**Work to be completed**. Every record below should be printed exactly as it appears.

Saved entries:
((
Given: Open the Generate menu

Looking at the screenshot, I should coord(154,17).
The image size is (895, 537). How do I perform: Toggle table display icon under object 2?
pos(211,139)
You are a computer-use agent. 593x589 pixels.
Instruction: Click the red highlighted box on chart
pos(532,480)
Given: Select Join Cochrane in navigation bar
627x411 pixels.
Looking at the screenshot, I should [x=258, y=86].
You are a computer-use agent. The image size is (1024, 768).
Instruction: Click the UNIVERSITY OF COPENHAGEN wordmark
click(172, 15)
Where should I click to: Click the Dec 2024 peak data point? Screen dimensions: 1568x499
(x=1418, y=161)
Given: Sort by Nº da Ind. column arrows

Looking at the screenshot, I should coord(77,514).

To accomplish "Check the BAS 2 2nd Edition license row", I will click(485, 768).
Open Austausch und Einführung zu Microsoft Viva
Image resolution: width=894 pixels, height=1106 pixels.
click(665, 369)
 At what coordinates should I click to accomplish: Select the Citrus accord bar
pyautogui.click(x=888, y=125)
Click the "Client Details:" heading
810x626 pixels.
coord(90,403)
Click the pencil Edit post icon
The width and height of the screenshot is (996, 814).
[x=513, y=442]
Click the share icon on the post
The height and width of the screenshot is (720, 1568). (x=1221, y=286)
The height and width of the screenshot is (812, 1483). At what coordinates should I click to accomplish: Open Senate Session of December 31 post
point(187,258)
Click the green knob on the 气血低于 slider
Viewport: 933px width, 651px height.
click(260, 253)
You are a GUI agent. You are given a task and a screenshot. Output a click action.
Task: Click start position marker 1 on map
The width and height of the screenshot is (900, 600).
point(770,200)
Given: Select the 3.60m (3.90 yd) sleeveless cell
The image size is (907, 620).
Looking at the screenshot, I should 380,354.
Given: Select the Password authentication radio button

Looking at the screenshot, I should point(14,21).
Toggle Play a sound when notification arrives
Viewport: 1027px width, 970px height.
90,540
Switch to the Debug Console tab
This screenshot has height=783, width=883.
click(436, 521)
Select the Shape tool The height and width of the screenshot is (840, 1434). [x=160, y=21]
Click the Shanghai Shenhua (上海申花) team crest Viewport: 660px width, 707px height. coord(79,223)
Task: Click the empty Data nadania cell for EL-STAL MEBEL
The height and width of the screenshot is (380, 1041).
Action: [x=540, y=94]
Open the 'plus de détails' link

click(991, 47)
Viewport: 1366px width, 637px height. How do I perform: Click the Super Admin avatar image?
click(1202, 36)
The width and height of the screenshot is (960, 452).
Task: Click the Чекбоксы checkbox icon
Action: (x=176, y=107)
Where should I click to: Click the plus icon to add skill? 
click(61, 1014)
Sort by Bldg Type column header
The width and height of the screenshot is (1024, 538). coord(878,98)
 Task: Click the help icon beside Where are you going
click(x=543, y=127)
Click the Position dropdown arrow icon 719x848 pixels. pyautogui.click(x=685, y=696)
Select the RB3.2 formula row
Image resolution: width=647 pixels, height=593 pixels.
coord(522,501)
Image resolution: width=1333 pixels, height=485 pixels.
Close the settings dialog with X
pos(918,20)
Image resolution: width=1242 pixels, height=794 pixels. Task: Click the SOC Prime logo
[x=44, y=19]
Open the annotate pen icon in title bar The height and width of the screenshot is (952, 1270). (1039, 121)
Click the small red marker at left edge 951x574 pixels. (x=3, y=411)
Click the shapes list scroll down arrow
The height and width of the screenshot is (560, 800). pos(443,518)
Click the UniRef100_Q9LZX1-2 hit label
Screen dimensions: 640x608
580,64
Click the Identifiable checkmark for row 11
))
**Output below**.
Given: Open the Generate menu

Looking at the screenshot, I should coord(154,17).
The image size is (895, 537). How do I perform: Toggle table display icon under object 2?
pos(211,139)
You are a computer-use agent. 593x589 pixels.
Instruction: Click the red highlighted box on chart
pos(532,480)
Given: Select Join Cochrane in navigation bar
627x411 pixels.
Looking at the screenshot, I should [x=258, y=86].
You are a computer-use agent. The image size is (1024, 768).
Instruction: Click the UNIVERSITY OF COPENHAGEN wordmark
click(172, 15)
Where should I click to: Click the Dec 2024 peak data point? Screen dimensions: 1568x499
(x=1418, y=161)
Given: Sort by Nº da Ind. column arrows

Looking at the screenshot, I should coord(77,514).

To accomplish "Check the BAS 2 2nd Edition license row", I will click(485, 768).
Open Austausch und Einführung zu Microsoft Viva
Image resolution: width=894 pixels, height=1106 pixels.
click(665, 369)
 At what coordinates should I click to accomplish: Select the Citrus accord bar
pyautogui.click(x=888, y=125)
Click the "Client Details:" heading
810x626 pixels.
coord(90,403)
Click the pencil Edit post icon
The width and height of the screenshot is (996, 814).
[x=513, y=442]
Click the share icon on the post
The height and width of the screenshot is (720, 1568). (x=1221, y=286)
The height and width of the screenshot is (812, 1483). At what coordinates should I click to accomplish: Open Senate Session of December 31 post
point(187,258)
Click the green knob on the 气血低于 slider
Viewport: 933px width, 651px height.
click(260, 253)
You are a GUI agent. You are given a task and a screenshot. Output a click action.
Task: Click start position marker 1 on map
The width and height of the screenshot is (900, 600).
point(770,200)
Given: Select the 3.60m (3.90 yd) sleeveless cell
The image size is (907, 620).
Looking at the screenshot, I should 380,354.
Given: Select the Password authentication radio button

Looking at the screenshot, I should point(14,21).
Toggle Play a sound when notification arrives
Viewport: 1027px width, 970px height.
90,540
Switch to the Debug Console tab
This screenshot has height=783, width=883.
click(436, 521)
Select the Shape tool The height and width of the screenshot is (840, 1434). [x=160, y=21]
Click the Shanghai Shenhua (上海申花) team crest Viewport: 660px width, 707px height. coord(79,223)
Task: Click the empty Data nadania cell for EL-STAL MEBEL
The height and width of the screenshot is (380, 1041).
Action: [x=540, y=94]
Open the 'plus de détails' link

click(991, 47)
Viewport: 1366px width, 637px height. How do I perform: Click the Super Admin avatar image?
click(1202, 36)
The width and height of the screenshot is (960, 452).
Task: Click the Чекбоксы checkbox icon
Action: (x=176, y=107)
Where should I click to: Click the plus icon to add skill? 
click(61, 1014)
Sort by Bldg Type column header
The width and height of the screenshot is (1024, 538). coord(878,98)
 Task: Click the help icon beside Where are you going
click(x=543, y=127)
Click the Position dropdown arrow icon 719x848 pixels. pyautogui.click(x=685, y=696)
Select the RB3.2 formula row
Image resolution: width=647 pixels, height=593 pixels.
coord(522,501)
Image resolution: width=1333 pixels, height=485 pixels.
Close the settings dialog with X
pos(918,20)
Image resolution: width=1242 pixels, height=794 pixels. Task: Click the SOC Prime logo
[x=44, y=19]
Open the annotate pen icon in title bar The height and width of the screenshot is (952, 1270). (1039, 121)
Click the small red marker at left edge 951x574 pixels. (x=3, y=411)
Click the shapes list scroll down arrow
The height and width of the screenshot is (560, 800). pos(443,518)
Click the UniRef100_Q9LZX1-2 hit label
Screen dimensions: 640x608
580,64
Click the Identifiable checkmark for row 11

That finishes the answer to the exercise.